* begin Text segment *

The W band of the microwave part of the electromagnetic spectrum ranges from 75 to 110 GHz, wavelength ≈2.7–4 mm. It sits above the U.S. IEEE-designated V band (40–75 GHz) in frequency, and overlaps the NATO designated M band (60–100 GHz). The W band is used for satellite communications, millimeter-wave radar research, military radar targeting and tracking applications, and some non-military applications.

Radar
A number of passive millimeter-wave cameras for concealed weapons detection operate at 94 GHz. A frequency around 77 GHz is used for automotive cruise control radar. The atmospheric radio window at 94 GHz is used for imaging millimeter-wave radar applications in astronomy, defense, and security applications.

Heat ray
Less-than-lethal weaponry exists that uses millimeter waves to heat a thin layer of human skin to an intolerable temperature so as to make the targeted person move away. A two-second burst of the 95 GHz focused beam heats the skin to a temperature of 130 °F (54 °C) at a depth of 1/64 of an inch (0.4 mm). The United States Air Force and Marines are currently using this type of Active Denial System.

* end Text segment *
* begin Dataset records *

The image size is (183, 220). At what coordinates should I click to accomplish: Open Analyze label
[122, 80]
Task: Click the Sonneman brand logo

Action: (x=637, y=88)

* end Dataset records *
* begin Dataset records *

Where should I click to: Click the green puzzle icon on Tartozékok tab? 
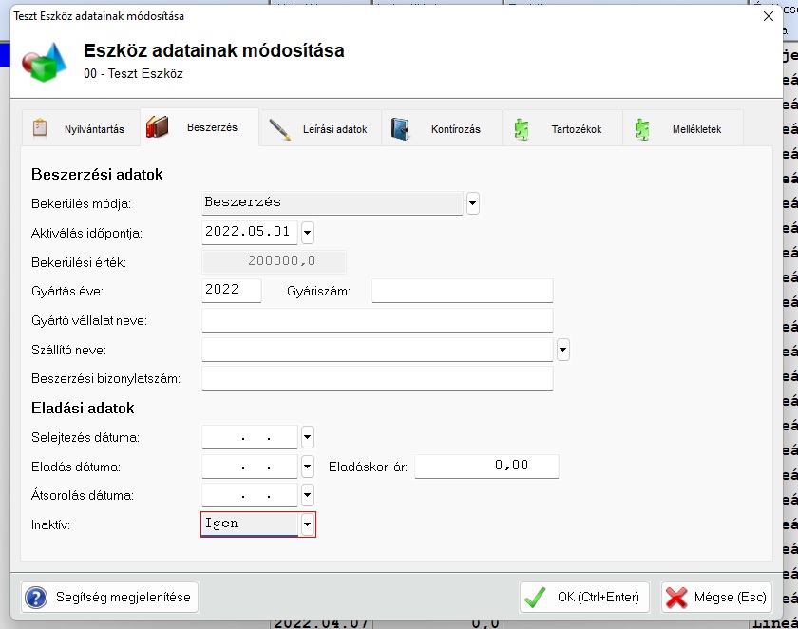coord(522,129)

* end Dataset records *

**What is being asked**
Revise the W band passage between "The W band of" and "and security applications.", inclusive, so that "automotive" becomes "vehicle", and give that part in full. The entries have nothing to do with what comes next.

**Result for this task**
The W band of the microwave part of the electromagnetic spectrum ranges from 75 to 110 GHz, wavelength ≈2.7–4 mm. It sits above the U.S. IEEE-designated V band (40–75 GHz) in frequency, and overlaps the NATO designated M band (60–100 GHz). The W band is used for satellite communications, millimeter-wave radar research, military radar targeting and tracking applications, and some non-military applications.

Radar
A number of passive millimeter-wave cameras for concealed weapons detection operate at 94 GHz. A frequency around 77 GHz is used for vehicle cruise control radar. The atmospheric radio window at 94 GHz is used for imaging millimeter-wave radar applications in astronomy, defense, and security applications.